◆ **SOURCE EXTRACT**:

------------------------------------------------

Australia's sanctions reforms that explicitly include violations of International Humanitarian law is a small step in the right direction- but more needs to be done.
Australia’s latest reforms to its sanctions laws provide welcome amendments to address violations of human rights and international humanitarian law (IHL), but more must be done to ensure lifesaving humanitarian relief can be delivered to people caught up in armed conflict.
Yesterday, the laws, inspired by the global Magnitsky movement, passed by Parliament allow the Australian Government to sanction perpetrators that engage in “egregious conduct”, including serious violations of IHL.
Australian Red Cross has a role working alongside Government to increase respect for and understanding of IHL. As part of this role, Australian Red Cross has been advocating for the introduction of sanctions against people who commit serious violations of IHL, including the killing of civilians, healthcare workers, the sick and wounded, and the targeting of hospitals, schools and places of worship.
In the past four years alone, there have been 4,094 reported attacks and threats against healthcare in armed conflict, with more than 681 health workers killed. There is no more important time to introduce sanctions law that seek to prevent, deter, punish and stigmatise these kinds of acts.

------------------------------------------------

Dataset items
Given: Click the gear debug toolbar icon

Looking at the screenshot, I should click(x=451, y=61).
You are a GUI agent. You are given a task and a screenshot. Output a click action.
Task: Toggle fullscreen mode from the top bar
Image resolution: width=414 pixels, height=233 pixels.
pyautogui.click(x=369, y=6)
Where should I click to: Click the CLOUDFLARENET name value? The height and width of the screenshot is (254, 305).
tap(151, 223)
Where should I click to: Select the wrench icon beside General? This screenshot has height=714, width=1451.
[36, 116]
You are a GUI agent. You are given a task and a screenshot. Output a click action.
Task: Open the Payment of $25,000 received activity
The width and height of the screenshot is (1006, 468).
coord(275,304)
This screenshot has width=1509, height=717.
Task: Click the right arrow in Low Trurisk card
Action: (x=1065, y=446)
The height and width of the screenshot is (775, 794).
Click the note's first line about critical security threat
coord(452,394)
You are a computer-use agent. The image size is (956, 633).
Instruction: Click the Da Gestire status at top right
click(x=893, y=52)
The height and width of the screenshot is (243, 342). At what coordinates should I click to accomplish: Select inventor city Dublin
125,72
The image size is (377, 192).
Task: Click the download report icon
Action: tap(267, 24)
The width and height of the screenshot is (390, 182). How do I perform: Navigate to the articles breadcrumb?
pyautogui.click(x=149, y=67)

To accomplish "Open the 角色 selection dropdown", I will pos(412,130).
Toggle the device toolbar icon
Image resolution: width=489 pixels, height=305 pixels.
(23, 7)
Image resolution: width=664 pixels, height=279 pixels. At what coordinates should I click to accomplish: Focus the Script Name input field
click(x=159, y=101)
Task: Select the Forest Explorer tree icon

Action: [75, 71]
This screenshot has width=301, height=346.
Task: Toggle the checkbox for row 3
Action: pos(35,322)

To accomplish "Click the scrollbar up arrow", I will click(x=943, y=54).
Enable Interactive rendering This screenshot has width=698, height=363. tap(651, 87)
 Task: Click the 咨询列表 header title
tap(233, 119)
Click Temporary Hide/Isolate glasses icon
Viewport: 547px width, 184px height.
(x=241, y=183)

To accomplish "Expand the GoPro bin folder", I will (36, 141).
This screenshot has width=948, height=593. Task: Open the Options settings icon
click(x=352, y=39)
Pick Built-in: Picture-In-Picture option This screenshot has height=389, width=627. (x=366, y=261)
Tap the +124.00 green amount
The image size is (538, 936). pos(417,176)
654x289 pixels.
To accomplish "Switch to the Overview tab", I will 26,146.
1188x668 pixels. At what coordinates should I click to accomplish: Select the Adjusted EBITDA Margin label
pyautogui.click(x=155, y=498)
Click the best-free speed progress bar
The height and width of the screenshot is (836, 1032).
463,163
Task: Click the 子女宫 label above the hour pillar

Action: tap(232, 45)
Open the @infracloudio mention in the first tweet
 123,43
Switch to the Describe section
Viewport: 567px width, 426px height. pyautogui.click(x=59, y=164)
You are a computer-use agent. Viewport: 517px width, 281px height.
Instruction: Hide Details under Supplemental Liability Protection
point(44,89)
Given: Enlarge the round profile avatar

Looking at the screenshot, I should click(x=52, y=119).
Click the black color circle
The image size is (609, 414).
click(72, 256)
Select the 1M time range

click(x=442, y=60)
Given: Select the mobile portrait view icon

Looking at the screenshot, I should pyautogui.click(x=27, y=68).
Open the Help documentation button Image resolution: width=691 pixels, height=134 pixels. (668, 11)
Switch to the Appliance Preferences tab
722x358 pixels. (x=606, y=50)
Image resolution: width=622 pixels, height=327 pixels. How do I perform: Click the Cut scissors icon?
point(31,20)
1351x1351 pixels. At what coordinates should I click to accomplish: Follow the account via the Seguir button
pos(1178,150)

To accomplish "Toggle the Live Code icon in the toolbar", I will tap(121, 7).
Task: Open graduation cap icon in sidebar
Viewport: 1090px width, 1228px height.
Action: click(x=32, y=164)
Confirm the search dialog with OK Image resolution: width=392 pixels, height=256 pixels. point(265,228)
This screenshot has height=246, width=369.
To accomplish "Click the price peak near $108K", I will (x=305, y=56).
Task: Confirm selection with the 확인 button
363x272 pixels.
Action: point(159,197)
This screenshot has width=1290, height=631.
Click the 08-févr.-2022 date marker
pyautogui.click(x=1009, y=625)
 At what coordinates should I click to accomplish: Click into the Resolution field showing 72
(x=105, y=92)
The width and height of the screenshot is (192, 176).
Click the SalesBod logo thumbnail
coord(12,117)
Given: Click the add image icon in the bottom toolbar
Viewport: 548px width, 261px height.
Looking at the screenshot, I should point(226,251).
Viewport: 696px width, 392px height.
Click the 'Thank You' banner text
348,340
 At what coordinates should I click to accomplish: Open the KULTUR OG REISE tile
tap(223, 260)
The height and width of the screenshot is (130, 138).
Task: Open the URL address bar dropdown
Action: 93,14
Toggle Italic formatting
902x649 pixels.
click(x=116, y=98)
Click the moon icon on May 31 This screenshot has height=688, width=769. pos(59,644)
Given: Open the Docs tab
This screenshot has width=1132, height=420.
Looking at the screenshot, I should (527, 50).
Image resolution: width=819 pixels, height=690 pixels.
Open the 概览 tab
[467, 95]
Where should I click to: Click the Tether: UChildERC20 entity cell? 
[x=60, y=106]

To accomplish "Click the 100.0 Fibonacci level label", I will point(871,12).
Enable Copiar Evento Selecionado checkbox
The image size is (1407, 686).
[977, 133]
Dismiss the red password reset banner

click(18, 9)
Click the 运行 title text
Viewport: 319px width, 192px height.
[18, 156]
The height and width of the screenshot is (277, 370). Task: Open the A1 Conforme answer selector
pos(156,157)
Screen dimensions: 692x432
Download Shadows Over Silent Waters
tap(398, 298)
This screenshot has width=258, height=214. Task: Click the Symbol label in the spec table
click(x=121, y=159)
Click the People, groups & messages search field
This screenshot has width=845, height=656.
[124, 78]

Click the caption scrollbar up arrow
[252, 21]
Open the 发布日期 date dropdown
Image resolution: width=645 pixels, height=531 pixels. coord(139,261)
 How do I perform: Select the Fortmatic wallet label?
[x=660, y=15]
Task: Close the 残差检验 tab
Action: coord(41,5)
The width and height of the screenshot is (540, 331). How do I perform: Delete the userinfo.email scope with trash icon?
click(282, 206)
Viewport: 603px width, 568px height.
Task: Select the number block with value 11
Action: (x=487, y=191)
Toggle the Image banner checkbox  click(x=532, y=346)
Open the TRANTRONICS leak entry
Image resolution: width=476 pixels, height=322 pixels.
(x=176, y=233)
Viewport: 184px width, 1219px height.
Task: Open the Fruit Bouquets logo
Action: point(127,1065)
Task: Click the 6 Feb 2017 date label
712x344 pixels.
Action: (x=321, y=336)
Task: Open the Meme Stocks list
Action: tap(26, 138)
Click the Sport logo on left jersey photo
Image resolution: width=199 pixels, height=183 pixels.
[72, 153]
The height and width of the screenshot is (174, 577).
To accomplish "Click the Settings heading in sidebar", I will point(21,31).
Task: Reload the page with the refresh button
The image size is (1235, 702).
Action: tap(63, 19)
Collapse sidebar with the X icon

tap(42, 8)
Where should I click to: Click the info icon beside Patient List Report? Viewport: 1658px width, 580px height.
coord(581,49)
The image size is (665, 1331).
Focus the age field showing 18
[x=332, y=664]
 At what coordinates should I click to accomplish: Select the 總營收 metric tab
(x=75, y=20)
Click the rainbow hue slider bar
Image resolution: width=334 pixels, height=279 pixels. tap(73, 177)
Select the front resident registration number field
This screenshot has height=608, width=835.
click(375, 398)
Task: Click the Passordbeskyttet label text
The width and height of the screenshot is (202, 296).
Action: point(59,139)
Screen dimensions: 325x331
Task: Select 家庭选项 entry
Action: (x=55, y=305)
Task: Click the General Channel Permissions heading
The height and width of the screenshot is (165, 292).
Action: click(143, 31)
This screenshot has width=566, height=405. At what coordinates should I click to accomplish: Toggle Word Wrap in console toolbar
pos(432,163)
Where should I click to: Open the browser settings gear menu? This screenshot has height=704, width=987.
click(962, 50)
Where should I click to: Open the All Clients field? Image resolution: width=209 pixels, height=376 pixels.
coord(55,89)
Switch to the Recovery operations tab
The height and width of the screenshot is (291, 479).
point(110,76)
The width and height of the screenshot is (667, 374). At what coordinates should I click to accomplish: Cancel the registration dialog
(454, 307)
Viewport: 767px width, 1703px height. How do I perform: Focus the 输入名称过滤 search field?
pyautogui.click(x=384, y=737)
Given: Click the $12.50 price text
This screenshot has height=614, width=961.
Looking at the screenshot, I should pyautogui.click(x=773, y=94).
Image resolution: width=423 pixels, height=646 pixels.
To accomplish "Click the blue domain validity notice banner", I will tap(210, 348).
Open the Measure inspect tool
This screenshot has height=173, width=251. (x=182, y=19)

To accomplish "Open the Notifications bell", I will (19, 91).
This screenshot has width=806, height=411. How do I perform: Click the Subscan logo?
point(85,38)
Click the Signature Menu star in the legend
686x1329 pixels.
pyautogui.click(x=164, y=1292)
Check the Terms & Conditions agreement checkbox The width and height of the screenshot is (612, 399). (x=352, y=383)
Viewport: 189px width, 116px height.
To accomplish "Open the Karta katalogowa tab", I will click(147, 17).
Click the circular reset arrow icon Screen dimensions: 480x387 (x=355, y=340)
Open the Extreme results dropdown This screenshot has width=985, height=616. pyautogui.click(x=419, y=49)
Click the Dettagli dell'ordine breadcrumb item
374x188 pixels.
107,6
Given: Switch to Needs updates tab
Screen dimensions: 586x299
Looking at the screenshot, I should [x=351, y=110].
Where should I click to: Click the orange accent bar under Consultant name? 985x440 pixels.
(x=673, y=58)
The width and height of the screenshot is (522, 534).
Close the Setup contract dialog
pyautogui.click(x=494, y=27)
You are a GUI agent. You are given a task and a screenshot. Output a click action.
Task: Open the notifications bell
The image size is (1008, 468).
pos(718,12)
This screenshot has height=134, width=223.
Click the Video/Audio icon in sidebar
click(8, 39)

------------------------------------------------

◆ **PROBLEMS TO SOLVE**:
1. In the sanctions reform text, rewrite the stretch from "Australia’s latest reforms" through "in armed conflict.", swapping "lifesaving" for "essential".
2. According to the sanctions reform text, what four actions should sanctions law seek to take against attacks on healthcare?
Rely on the text alone for your answers.

◆ **SOLVED PROBLEMS**:
1.
Australia’s latest reforms to its sanctions laws provide welcome amendments to address violations of human rights and international humanitarian law (IHL), but more must be done to ensure essential humanitarian relief can be delivered to people caught up in armed conflict.

2. prevent, deter, punish, stigmatise